Service-word communication using the NetMessage protocol
The support element and CEC applications communicate with each other using service words. There are two additional protocol layers required for service-word communication: a service-word handler layer, which consists of a service-word handler both on the support element (CEC communication handler and communication control handler) and on the CEC side (i390 communication handler), and the application layer, which consists of the support element and CEC applications that exchange information using the service-word protocol. The applications on the support element and the CEC are the communication endpoints.

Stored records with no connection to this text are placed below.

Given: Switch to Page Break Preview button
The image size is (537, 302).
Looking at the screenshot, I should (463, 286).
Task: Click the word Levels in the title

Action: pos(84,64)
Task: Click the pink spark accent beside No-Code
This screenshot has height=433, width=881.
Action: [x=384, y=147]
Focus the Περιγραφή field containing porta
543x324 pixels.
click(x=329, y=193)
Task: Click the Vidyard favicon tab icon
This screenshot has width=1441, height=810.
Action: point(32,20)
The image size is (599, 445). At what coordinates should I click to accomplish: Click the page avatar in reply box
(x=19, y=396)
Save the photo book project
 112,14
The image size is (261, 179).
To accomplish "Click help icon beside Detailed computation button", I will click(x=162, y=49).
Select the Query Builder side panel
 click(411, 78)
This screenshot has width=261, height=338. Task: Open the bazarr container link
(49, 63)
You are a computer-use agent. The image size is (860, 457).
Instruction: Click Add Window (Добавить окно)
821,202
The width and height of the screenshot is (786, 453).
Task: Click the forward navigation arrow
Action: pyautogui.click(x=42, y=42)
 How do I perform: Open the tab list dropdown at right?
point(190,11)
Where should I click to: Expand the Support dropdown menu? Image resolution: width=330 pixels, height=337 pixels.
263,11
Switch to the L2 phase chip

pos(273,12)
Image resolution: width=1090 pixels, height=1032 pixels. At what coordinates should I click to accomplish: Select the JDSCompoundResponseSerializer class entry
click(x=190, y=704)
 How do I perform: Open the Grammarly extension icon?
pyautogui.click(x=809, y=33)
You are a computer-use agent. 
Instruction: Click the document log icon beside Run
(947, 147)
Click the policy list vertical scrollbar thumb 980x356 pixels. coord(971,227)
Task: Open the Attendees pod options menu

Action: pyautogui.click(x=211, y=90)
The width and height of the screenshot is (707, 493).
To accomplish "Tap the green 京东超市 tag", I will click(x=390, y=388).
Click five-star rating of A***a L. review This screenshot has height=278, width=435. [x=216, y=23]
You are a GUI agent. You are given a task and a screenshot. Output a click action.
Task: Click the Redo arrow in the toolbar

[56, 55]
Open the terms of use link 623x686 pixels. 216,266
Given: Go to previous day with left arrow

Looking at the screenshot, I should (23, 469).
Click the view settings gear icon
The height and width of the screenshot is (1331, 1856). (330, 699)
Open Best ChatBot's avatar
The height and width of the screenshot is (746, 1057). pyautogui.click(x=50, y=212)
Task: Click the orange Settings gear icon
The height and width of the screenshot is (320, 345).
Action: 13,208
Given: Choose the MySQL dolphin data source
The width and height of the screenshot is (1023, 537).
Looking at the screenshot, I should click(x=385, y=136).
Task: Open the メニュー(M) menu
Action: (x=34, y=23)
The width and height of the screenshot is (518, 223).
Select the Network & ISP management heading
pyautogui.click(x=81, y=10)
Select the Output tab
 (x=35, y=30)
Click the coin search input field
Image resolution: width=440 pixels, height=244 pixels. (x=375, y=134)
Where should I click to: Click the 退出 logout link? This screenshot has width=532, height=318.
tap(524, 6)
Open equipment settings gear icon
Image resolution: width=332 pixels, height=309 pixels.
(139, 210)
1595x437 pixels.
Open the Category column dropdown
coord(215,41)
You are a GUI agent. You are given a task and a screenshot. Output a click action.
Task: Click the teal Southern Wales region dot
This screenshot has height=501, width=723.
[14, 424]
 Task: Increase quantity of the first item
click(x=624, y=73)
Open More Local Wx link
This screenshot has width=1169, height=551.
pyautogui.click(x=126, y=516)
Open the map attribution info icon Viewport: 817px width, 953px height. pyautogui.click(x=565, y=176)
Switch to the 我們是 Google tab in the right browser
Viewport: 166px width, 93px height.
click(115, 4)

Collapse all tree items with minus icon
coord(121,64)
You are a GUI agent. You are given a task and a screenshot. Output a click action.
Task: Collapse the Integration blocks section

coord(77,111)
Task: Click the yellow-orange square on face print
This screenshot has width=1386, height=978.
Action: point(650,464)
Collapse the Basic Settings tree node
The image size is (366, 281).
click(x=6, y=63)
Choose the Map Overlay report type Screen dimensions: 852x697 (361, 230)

As shown in Figure 4, each service word consists of a service-word request (command information and data), and an acknowledgment (service-word reply) from the other side. For simplification, the message acknowledgments from the message layer are omitted in this figure. Space is provided in the service-word header/data structures to support data integrity checking. The entire communication path is time-out controlled.
Figure 4
Each service-word request and reply consists of a service-word request or reply header, respectively, followed by the service-word data to be transported between support element and CEC applications. A service-word request header contains a service-word sequence number, command code, additional fields to further specify the command, information about the logical partition and processor on the CEC that is sending or receiving the command, and information about the length of the application data that follows. A maximum data size of 512 KB was chosen for z990, because it is a good compromise between the requirement to transport large amounts of data within one service word and the memory space that must be reserved on the CEC for buffering service words during the transfer before they are sent to their final destination. However, this size can be adjusted for future projects as necessary. The command code, along with the target processor/logical partition information, is used by the support element and CEC service-word handlers to route the service word to the appropriate support element or CEC application. The service-word sequence number is owned by the application and can be used for recovery, duplicate detection, trace matching, etc.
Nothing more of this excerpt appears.